Your instructions
Which Star Trek series does the article about the new Deep Space Nine documentary mention? List every one.

Selected extract

========================================

455 Films is crowdfunding a new documentary about ‘Star Trek: Deep Space Nine’

When it was on the air, Deep Space Nine always seemed to be overshadowed by other Star Trek spinoffs — in the words of showrunner Ira Steven Behr, it was the “bastard stepchild” of the franchise.

After all, The Next Generation and Voyager fit more comfortably into the template established by the original series, with a starship crew having new adventures on new planets every week. DS9, on the other hand, was tied to a single location — the space station that gave the show its title — with a focus on politics, longer storylines and the seamier side of 24th century civilization.

But the things that made the show feel a bit out-of-place on ’90s TV have also made it pretty durable — The Encyclopedia of Science Fiction, for example, recently described it as “the best of the Star Trek series and one of the finest science fiction series of the last two decades.”

========================================

Collected material
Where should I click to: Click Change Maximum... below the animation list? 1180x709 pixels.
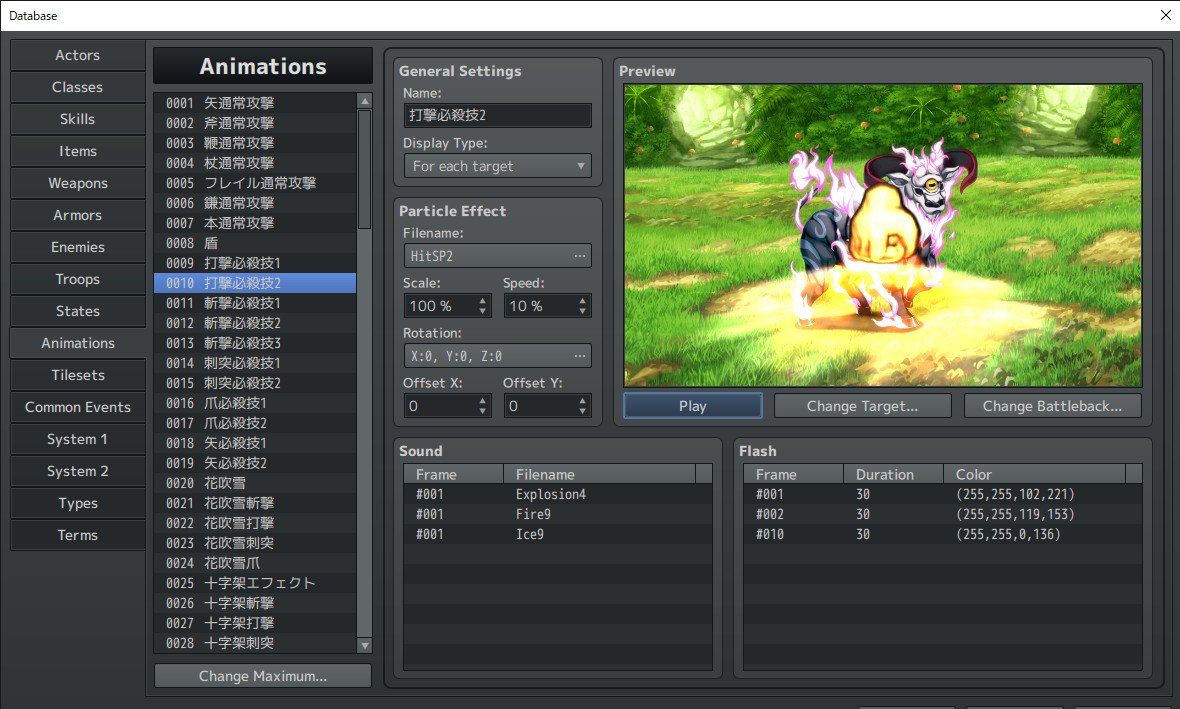pyautogui.click(x=262, y=675)
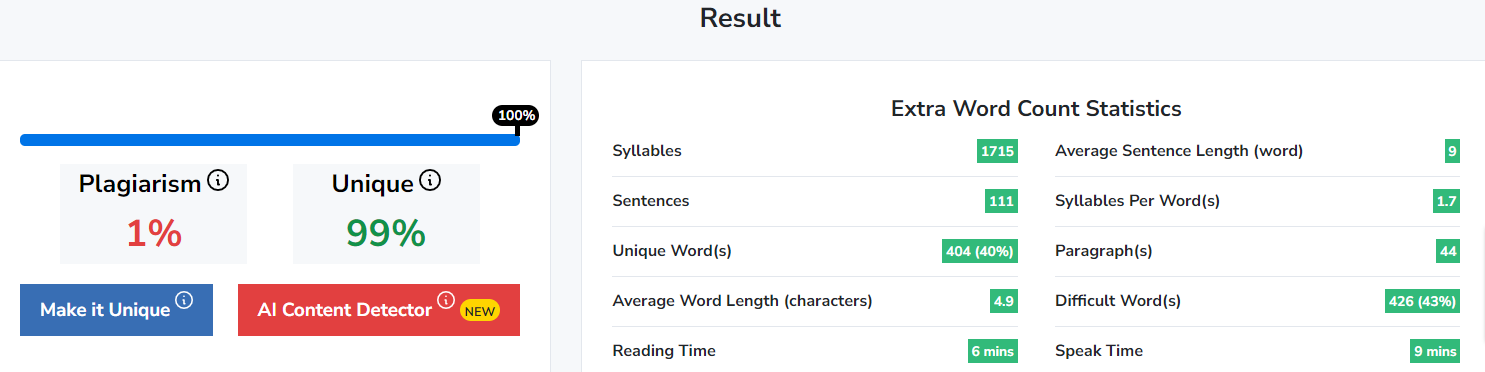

========================================

Correct response
Deep Space Nine
The Next Generation
Voyager
the original series